A escritora portuguesa Ana Hatherly - seu romance O mestre e o volume de poemas em
prosa Tisanas - é privilegiada por Nadiá como guia nessa viagem em que o matema se associa ao
poema e o fulcro da letra é flecha zen, certeira: tudo nos é trazido através de uma suave erudição
literária que evoca, por exemplo, elementos dos bastidores do Banquete com os quais a leitura do
seminário lacaniano da transferência ganha em sabor e inteligibilidade. O literário é conjugado ao
analítico ou, para ser mais preciso, o literário é ensinamento que funda o analítico: o mito de
Aristófanes é lido como mito da reprodução sexuada; a natureza humana, uma mutilação - a
perda de uma de suas metades; sua cura, o amor, único passível de - ao fazer de dois, um restaurá-la.

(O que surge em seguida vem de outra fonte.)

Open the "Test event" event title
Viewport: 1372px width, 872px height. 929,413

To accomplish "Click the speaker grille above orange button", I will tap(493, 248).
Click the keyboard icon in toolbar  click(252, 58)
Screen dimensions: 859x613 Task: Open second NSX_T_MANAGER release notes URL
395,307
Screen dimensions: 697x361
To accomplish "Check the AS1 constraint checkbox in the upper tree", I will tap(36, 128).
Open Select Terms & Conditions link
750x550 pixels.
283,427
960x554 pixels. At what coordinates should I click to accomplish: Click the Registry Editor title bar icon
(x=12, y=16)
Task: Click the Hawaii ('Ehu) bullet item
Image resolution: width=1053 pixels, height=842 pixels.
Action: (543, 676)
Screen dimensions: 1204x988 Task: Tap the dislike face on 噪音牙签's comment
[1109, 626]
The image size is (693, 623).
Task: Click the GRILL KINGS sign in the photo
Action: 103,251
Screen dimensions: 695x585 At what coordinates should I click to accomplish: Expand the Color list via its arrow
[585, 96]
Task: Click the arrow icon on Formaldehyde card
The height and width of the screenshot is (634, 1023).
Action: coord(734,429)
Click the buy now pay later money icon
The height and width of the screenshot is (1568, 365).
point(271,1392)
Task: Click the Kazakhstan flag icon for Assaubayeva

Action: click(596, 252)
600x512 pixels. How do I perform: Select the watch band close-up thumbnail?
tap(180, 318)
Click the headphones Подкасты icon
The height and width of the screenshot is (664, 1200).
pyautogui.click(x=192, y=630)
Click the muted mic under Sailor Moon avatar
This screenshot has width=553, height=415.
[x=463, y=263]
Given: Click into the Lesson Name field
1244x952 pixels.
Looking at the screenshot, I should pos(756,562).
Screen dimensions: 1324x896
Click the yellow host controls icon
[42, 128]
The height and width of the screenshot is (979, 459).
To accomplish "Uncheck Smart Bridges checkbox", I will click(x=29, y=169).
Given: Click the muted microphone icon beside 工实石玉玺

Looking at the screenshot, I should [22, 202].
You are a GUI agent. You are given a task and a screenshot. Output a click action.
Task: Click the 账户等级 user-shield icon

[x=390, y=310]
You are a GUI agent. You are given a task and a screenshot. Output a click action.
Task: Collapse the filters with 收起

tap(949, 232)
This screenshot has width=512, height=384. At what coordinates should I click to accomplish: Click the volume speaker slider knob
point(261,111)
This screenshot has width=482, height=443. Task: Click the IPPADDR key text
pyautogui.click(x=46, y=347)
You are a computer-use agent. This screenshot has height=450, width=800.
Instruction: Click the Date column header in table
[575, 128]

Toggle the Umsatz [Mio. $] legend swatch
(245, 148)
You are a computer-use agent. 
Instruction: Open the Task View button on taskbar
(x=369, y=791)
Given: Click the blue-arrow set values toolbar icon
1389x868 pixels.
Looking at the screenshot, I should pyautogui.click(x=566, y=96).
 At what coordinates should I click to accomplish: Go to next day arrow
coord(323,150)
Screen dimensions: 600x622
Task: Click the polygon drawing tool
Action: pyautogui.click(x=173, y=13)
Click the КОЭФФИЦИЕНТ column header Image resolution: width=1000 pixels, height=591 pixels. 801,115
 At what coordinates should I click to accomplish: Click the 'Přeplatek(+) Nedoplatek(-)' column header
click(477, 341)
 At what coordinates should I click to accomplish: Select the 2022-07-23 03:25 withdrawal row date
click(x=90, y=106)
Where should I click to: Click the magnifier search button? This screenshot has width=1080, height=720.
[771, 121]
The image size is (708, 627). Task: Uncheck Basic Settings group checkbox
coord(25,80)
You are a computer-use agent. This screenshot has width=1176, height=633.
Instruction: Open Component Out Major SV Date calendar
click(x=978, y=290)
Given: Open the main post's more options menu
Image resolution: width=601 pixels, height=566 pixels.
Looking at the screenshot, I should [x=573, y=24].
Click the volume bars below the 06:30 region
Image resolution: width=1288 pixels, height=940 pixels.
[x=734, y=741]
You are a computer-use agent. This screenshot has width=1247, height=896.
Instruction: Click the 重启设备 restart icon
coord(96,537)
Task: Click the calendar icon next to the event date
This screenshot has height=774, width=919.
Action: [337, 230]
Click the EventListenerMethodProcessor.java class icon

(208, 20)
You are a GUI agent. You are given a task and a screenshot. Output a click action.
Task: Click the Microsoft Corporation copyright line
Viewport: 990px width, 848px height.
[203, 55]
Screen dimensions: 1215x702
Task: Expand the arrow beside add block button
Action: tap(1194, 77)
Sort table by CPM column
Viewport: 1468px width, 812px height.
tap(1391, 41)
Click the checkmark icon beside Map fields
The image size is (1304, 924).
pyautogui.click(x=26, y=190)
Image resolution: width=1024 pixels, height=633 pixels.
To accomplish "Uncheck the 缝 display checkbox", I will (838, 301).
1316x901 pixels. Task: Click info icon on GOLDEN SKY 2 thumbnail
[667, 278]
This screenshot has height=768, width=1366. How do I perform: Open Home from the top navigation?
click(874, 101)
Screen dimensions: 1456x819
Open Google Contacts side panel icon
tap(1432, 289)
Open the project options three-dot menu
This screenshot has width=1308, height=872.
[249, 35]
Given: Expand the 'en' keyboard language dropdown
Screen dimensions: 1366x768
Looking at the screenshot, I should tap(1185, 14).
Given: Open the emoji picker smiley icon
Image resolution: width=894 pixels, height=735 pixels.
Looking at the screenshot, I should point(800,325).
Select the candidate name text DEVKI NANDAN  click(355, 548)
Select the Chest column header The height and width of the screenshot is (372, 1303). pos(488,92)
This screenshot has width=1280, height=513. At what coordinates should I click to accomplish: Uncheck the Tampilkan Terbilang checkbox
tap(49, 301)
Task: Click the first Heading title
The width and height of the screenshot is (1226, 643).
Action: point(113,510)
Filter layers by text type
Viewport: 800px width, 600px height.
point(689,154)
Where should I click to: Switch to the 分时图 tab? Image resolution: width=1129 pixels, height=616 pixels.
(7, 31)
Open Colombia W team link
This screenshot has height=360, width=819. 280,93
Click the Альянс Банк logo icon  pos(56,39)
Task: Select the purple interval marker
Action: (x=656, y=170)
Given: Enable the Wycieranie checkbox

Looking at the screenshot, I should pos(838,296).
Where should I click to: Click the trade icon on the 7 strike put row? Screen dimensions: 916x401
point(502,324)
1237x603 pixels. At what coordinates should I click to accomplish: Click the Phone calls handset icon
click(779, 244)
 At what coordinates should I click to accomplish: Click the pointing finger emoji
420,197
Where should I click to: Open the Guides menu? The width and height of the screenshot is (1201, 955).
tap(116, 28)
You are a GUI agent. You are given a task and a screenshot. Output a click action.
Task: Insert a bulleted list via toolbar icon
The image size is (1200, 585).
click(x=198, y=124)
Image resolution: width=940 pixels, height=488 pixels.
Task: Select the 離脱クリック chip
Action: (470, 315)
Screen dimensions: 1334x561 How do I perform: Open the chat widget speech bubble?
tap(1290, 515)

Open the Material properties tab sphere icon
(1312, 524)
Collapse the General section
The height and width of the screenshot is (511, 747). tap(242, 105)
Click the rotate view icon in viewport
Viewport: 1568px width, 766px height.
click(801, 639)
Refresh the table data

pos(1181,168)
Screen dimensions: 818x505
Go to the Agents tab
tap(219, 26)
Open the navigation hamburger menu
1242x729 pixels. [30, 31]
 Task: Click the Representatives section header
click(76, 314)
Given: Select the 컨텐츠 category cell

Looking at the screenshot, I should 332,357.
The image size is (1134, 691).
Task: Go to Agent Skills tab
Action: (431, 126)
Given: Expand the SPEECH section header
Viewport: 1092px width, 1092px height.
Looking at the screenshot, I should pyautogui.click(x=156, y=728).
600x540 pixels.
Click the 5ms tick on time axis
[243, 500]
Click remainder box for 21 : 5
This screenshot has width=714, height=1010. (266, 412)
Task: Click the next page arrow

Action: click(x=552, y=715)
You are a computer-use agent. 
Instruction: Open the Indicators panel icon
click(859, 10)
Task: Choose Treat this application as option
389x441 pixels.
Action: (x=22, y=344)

Freud e Lacan sublinharam continuamente o quanto o psicanalista aprende com a
literatura: o poeta e o escritor são aqueles que avançam rapidamente em certas regiões que o
psicanalista leva muito tempo até poder conquistar. “A interpretação já vem pronta do Outro”,
disse Lacan, ao nos indicar o clarão do poeta. Psicanalista e literata, Nadiá encarna em seu
trabalho essa conversa entre visionários, dando densidade e autenticidade a seu diálogo: o
psicanalista ganha ao conquistar o terreno da literatura e, nesse desbravamento, o que ele
descobrirá - na letra - é o ensinamento vital da psicanálise.